Me hallaba en medio de las mujeres, y el fuego era la única luz, aparte de otra cosa que iluminaba el cielo.

—Estabas soñando —dijo mi madre. Me abrazó.

Santiago pasó corriendo por nuestro lado. La pequeña Salomé me llamaba a voces.

—¡Jesús, despierta! —llamó mi primo Juan, que no había pronunciado palabra hasta ahora.

¿Qué sitio era éste, una cueva? No. Era la casa de mis parientes, la casa donde vivían Juan y su madre. José me llevaba en brazos cuando llegamos allí.

Las mujeres me enjugaban la cara. «Estás soñando.» Tosía de tanto llorar. Tenía mucho miedo, nunca iba a estar tan asustado como en ese momento. Me aferré a mi madre y pegué la cara a la suya.

—Es el palacio real —gritó alguien—. ¡Le han prendido fuego!

Oí un fuerte ruido, rumor de caballos. Cayó la oscuridad. Y entonces la luz roja jugueteó en el techo.

Mi prima Isabel rezaba en voz baja y uno de los hombres dijo que los niños se apartaran de la puerta.

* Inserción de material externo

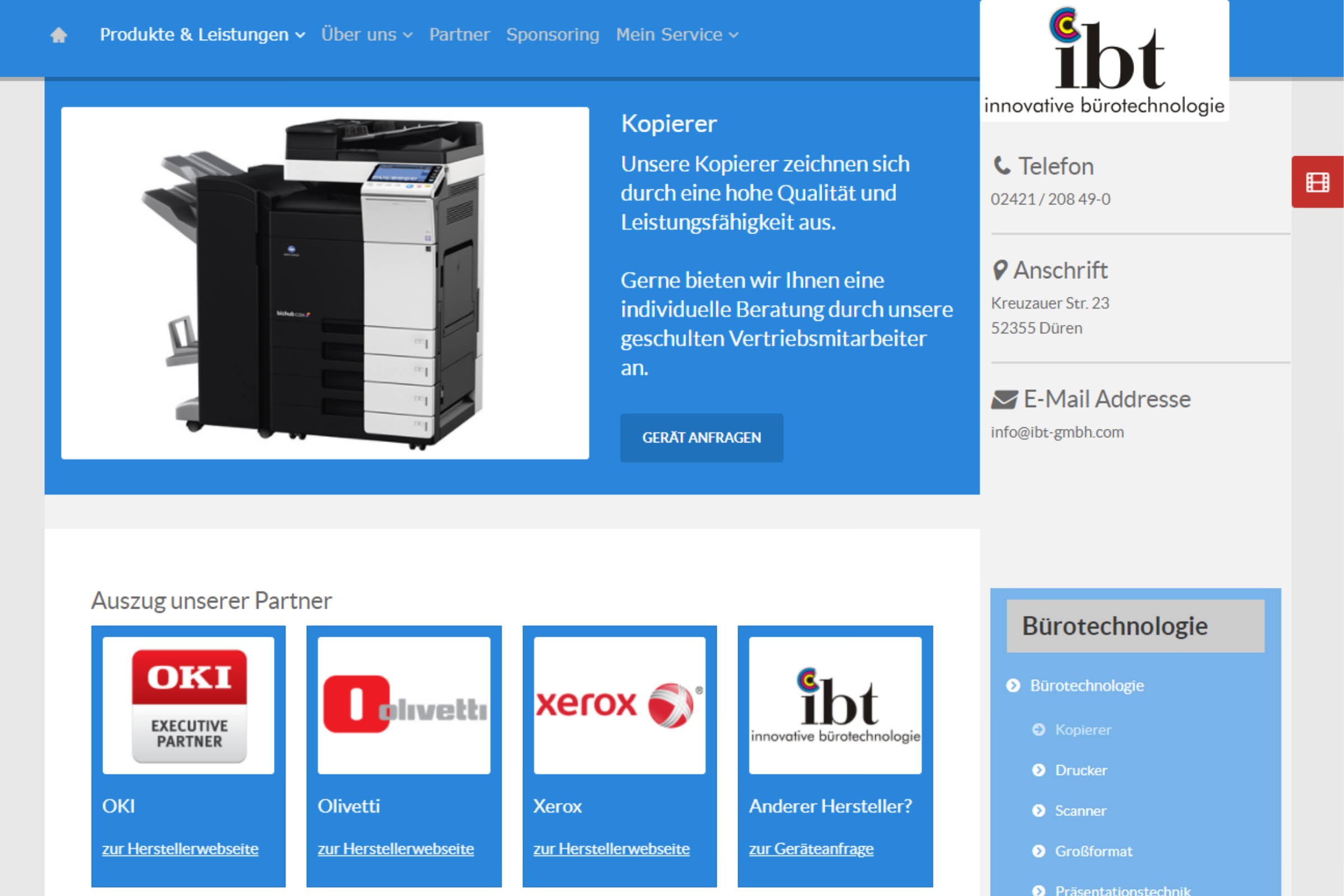Expand the Produkte & Leistungen dropdown menu
Viewport: 1344px width, 896px height.
click(202, 35)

—¡Apagad las lámparas! —ordenó José.

De nuevo el ruido, ruido de caballos pasando al galope, y gritos en el exterior.

Yo no quería saber de qué hablaban, todos los niños gritando y chillando, y los rezos de Isabel de fondo. El miedo me engulló, pero incluso con los ojos cerrados pude ver los destellos rojos de luz. Mi madre me besó en la coronilla.

—Jericó está ardiendo —dijo Santiago—. El palacio de Herodes está en llamas. Se está quemando todo.

—Lo reconstruirán —respondió José—. No es la primera vez que lo queman. César Augusto se ocupará de que lo reconstruyan. —Su voz era firme. Noté su mano en mi hombro—. No te preocupes, pequeño. No te preocupes por nada.

Volví a dormirme unos instantes: el Templo, el hombre precipitándose contra la lanza. Mis dientes rechinaron y grité. Mi madre me abrazó fuertemente.

—Estamos a salvo, pequeño —dijo José—. Dentro de la casa, todos juntos, estamos seguros.

Las mujeres se levantaron y fueron a ver el incendio. La pequeña Salomé chillaba de excitación como chillaba cuando jugábamos. Todos corrían de un lado para el otro, empujándose para salir al umbral y mirar.

El pequeño Simeón gritó:

—¡El fuego, el fuego!

Alcé los ojos. Logré ver más allá de la puerta y la simple visión del cielo enrojecido me hizo tiritar. Nunca había visto un cielo así. Me di la vuelta y vi a Cleofás tumbado junto a la pared, con los ojos brillantes. Me sonrió.

—Pero ¿por qué? —pregunté—. ¿Por qué están incendiando Jericó?

—¿Por qué no iban a hacerlo? —replicó Cleofás—. ¡Que César Augusto vea cuánto despreciamos al hombre que envió a sus soldados para que nuestra sangre se mezclara con la de nuestros sacrificios! La noticia llegará a Roma antes que Arquelao. Las llamas siempre alcanzan más que las palabras.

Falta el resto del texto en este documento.